Türkiye enerjide kendi kaynaklarına dönmeli
YENİ MESAJ - İSTANBUL
Bağımsız Türkiye Partisi (BTP) Genel Başkan Yardımcısı Enerji Uzmanı Fuat Şengül yaptığı açıklamada Türkiye'nin kendi kaynaklarını kullanamadığına dikkatleri çekti. Türkiye'nin petrol ve doğalgazda dışa bağımlı olduğunun altını çizen Şengül, “Ülkeler geleceklerini garanti altına alabilmek için enerjide risk yönetimini en iyi şekilde yapabilmelidirler” diye konuştu. BTP Genel Başkan Yardımcısı Fuat Şengül şunları söyledi: “Geçtiğimiz hafta içinde Enerjide Risk Yönetimi Konferansı yapıldı. Konferansta enerjinin, insanlar ve ülkeler için hayati öneme sahip olduğu belirtilerek, temel ihtiyaç olan enerjinin, güvenilir bir şekilde temininde riskin bulunduğu kaydedildi. Enerji arz güvenliğinin fiziki temininde güçlükler yaşandığı, dünya enerji sisteminin temel kaynaklara dayandığı ve fiziki olarak bu kaynakların temininde dünyanın riskle karşı karşıya olduğu söylendi. Bu risk yönetimini yapmakla görevli olanların, Türkiye'de bir risk tanımlamasını yapması ve riskleri minimalize etme gayreti yanı sıra yönetim mekanizmalarının geliştirilmesi gerektiği anlaşıldı.”

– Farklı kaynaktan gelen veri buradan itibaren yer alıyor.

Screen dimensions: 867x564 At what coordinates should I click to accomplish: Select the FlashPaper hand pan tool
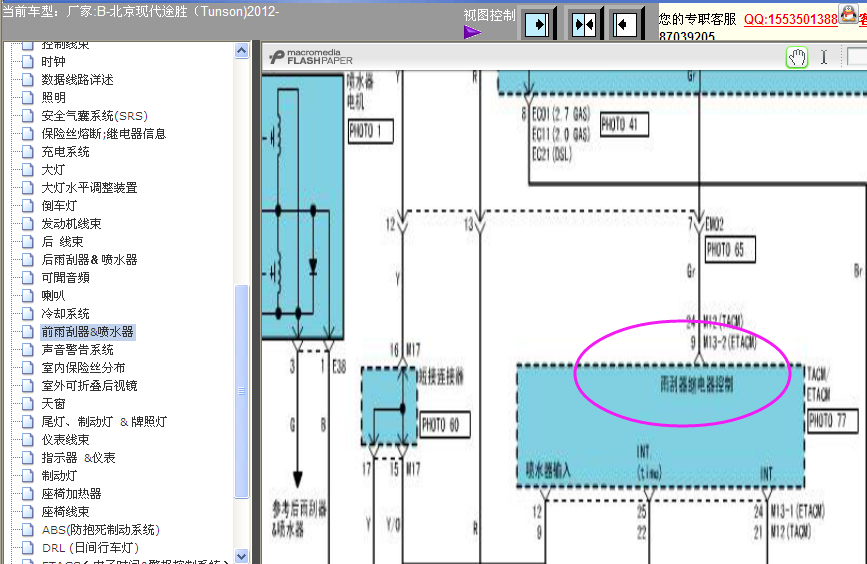click(796, 57)
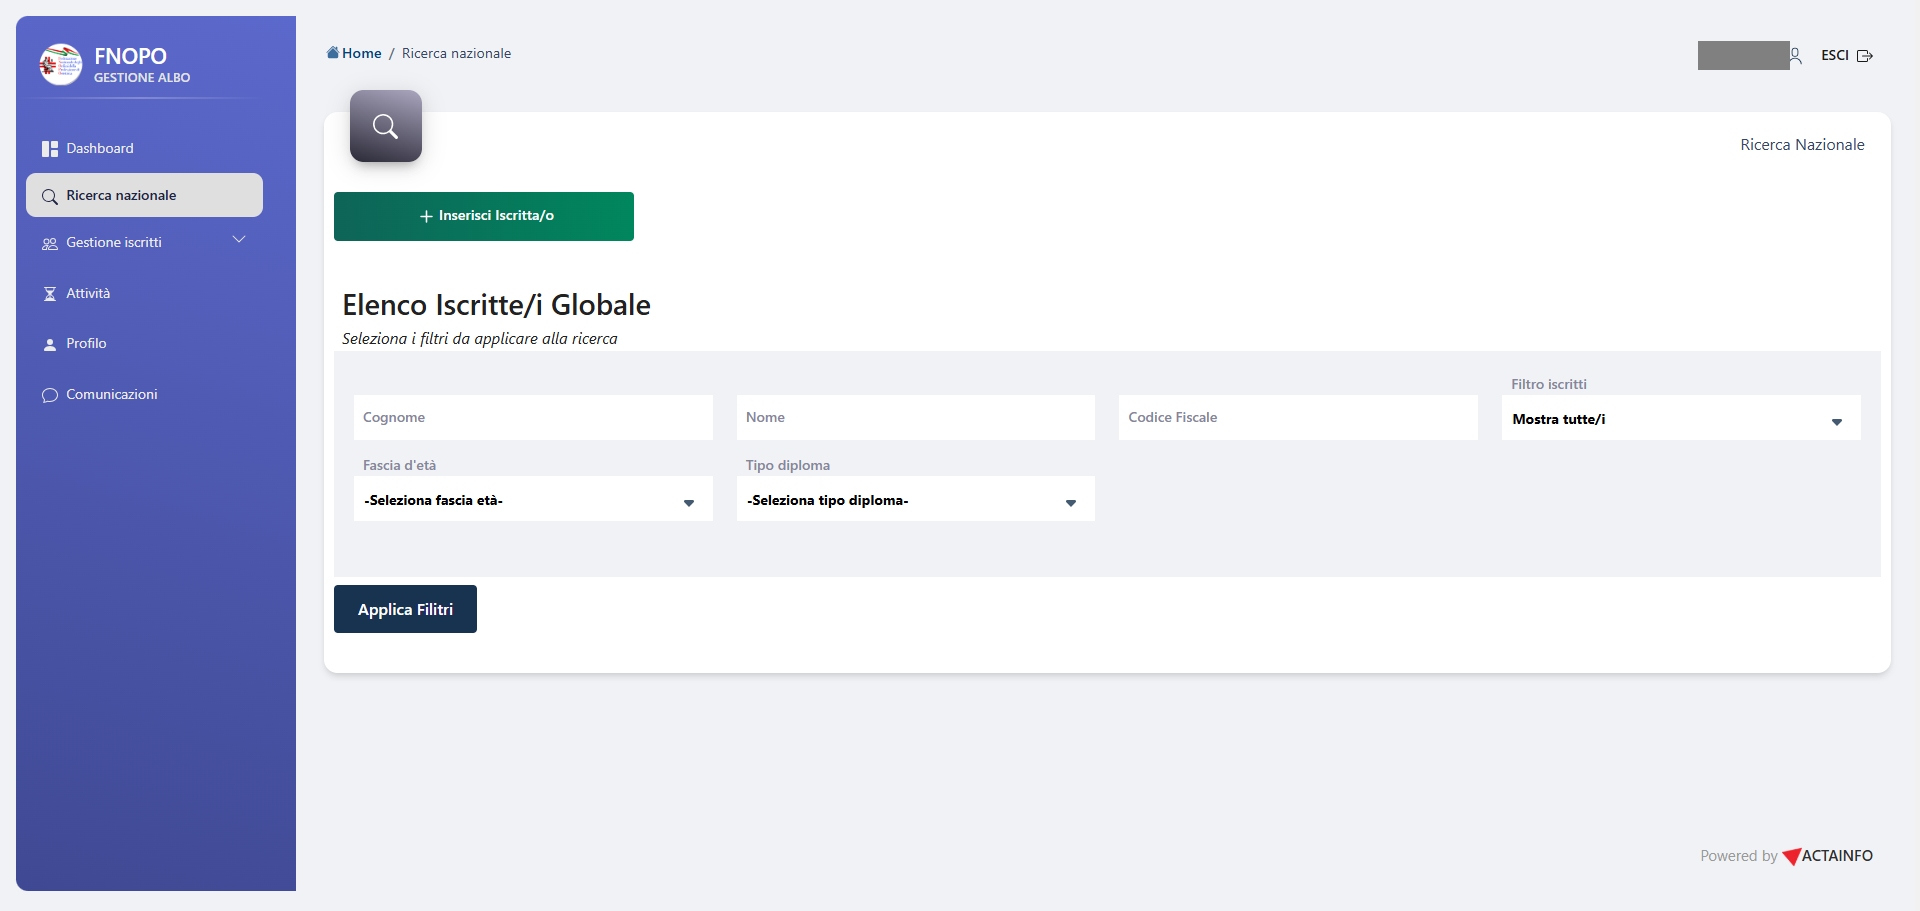Open Comunicazioni from the sidebar menu
1920x911 pixels.
click(111, 395)
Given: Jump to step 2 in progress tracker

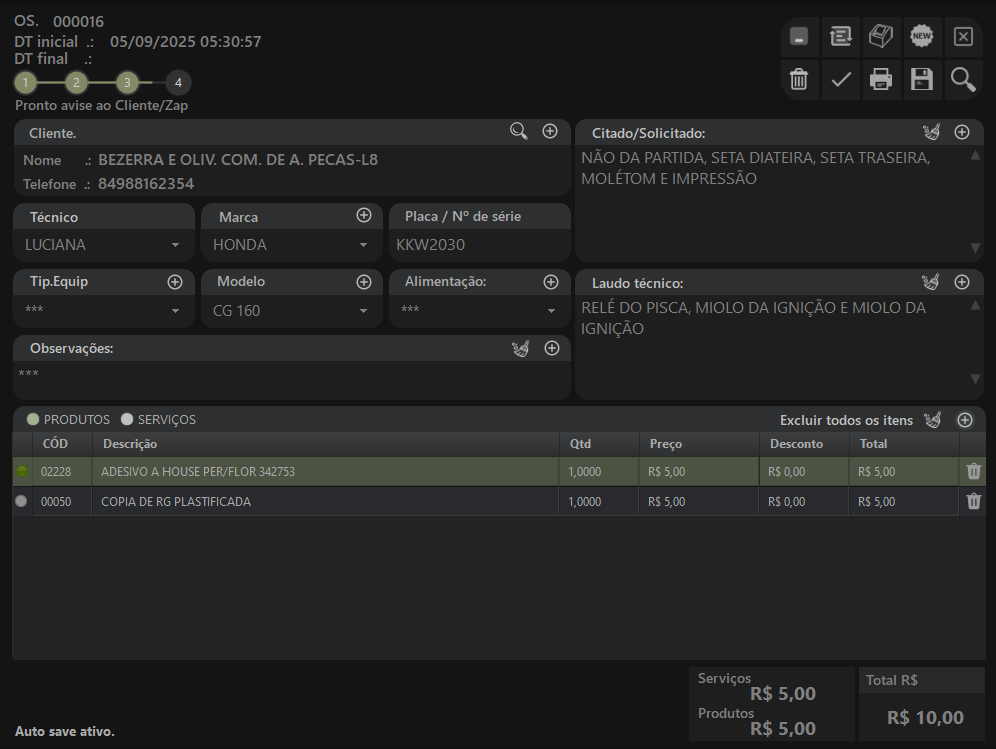Looking at the screenshot, I should point(77,82).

Enerjide güvenlik sorunu var
“Türkiye'de enerji güvenlik sorunu, evet vardır. Çünkü enerji üretiminin yüzde 80'i ithal enerji kaynağına endekslenmiştir” diyen BTP Genel Başkan Yardımcısı Fuat Şengül sözlerini şöyle sürdürdü: “Türkiye gibi bir ülkenin ihtiyaçlarına bakıldığında, kaynaklarımız birçok riski bertaraf edecek kadar bol ve zengindir. Türkiye'nin enerji yoğunluğu çok yüksektir. Enerji politikalarını belirlerken Türkiye yenilenebilir kaynakları ve kömür kaynaklarını değerlendirmek zorundadır. Türkiye'nin linyit rezervleri 8 milyar ton olarak geçerdi, biz de bunun en az iki katı var derdik, bugün herkes gördü ki gerçek öyle imiş.”

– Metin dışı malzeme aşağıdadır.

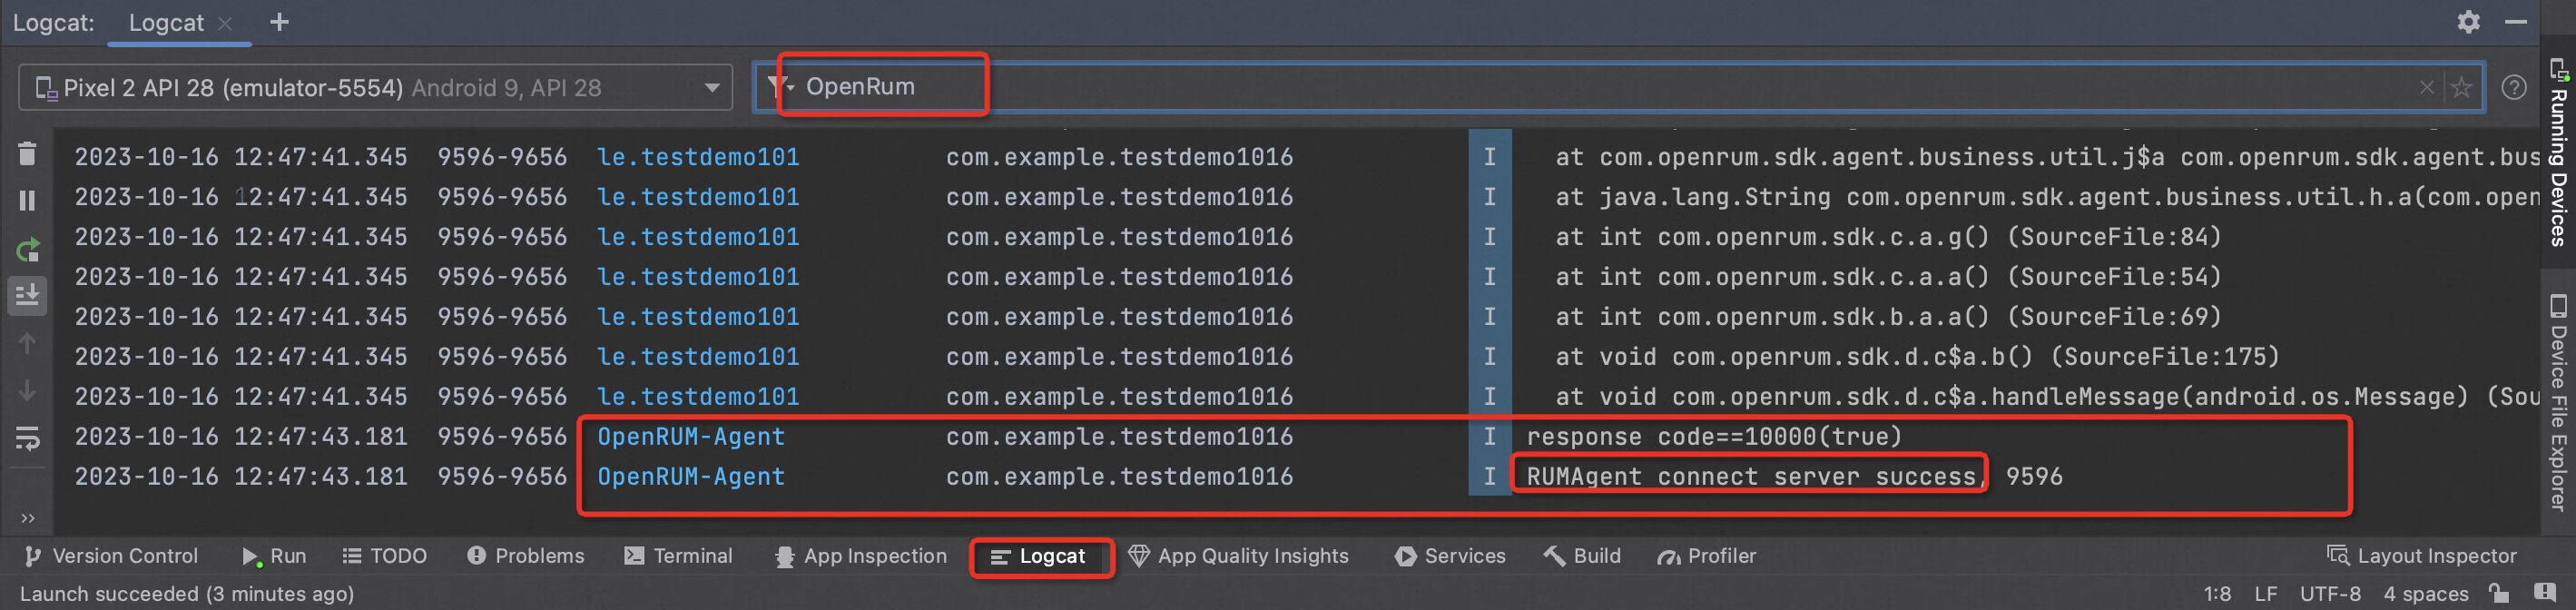Toggle soft-wrap for log lines

point(27,438)
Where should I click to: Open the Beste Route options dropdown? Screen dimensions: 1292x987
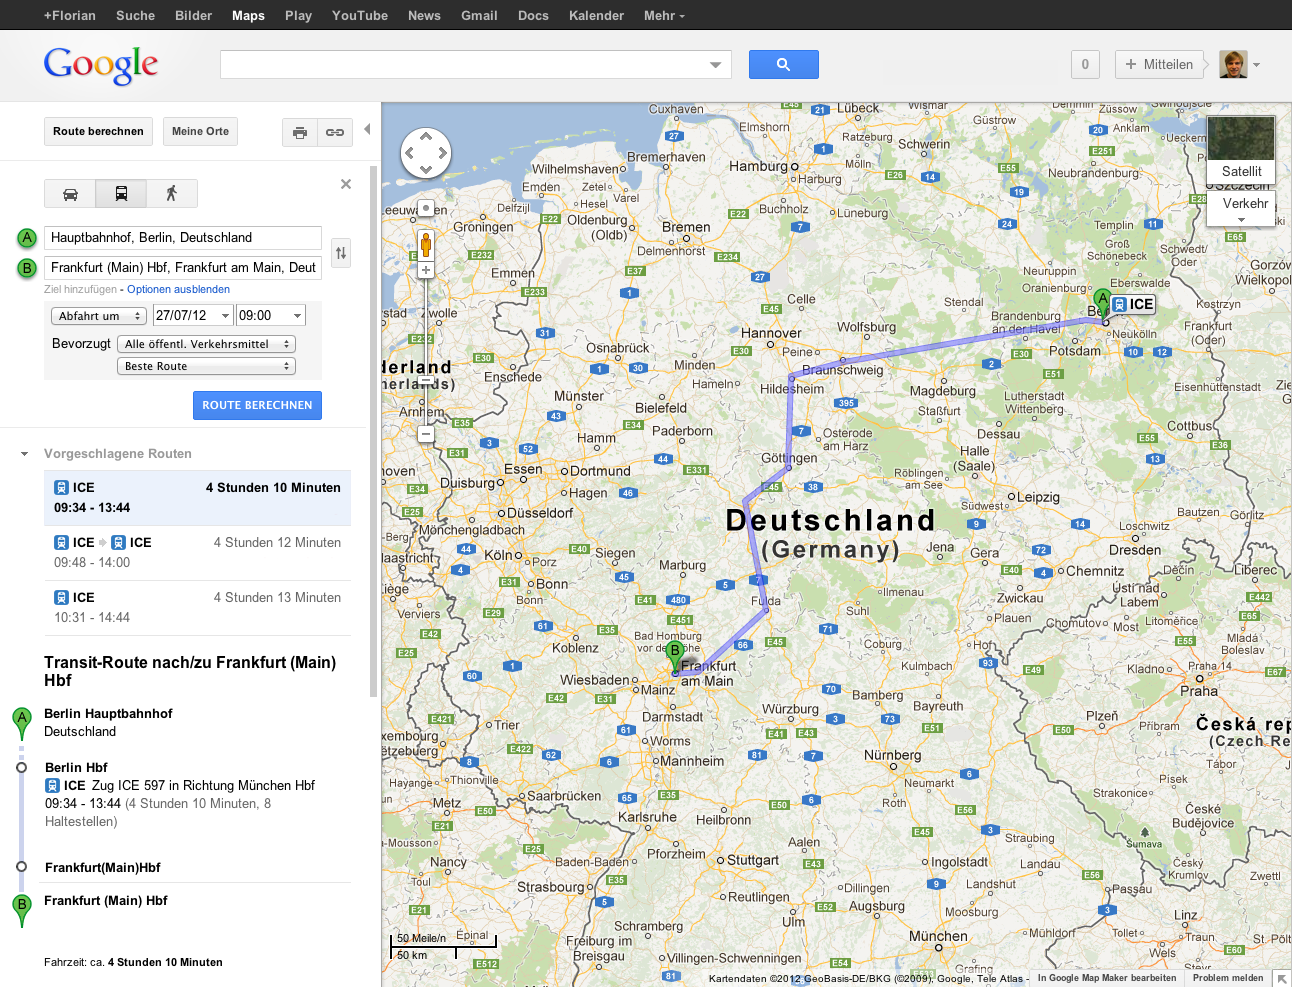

Türkiye enerjide dışa bağımlılıktan kurtulmalı
Enerji kaynaklarına da etkisi olacak teknolojinin takip edilmesi ve var olan kaynakların tanımlanmasının Türkiye'nin enerji politikaları arasında yer alması gerektiğini söyleyen Fuat Şengül şöyle konuştu: “Ayrıca Enerji Verimliliği Kanunu ile endüstri sektöründe enerji verimliliği duyarlılığının oluşturulmasında mesafe kaydedilmelidir. Enerji denildiğinde petrol ve doğalgazın doğasından kaynaklanan risklerin bulunduğunu, özellikle petrolün uluslararası krizlere açık olduğunu, coğrafi olaylardan etkilenebildiğini ve yaşantının alt üst olabildiğini unutmamalıyız. Libya, İran, Irak'taki gelişmelere bakıldığında, petrol bir yandan hayatımızın vazgeçilmezi, diğer yandan da risklerle karşı karşıya bırakan bir kaynaktır. Yine doğalgazın risklerinin bu kış yaşandığını unutmayalım. Genel Başkanımız Prof. Dr Haydar Baş'ın da yıllardır ifade ettiği ülkemiz kendi yeraltı kaynaklarına dönmeli, kendi kontrolünde olan hammaddelere dayalı enerji üretimi yaparak, enerji risk yönetimini kurmalıdır.”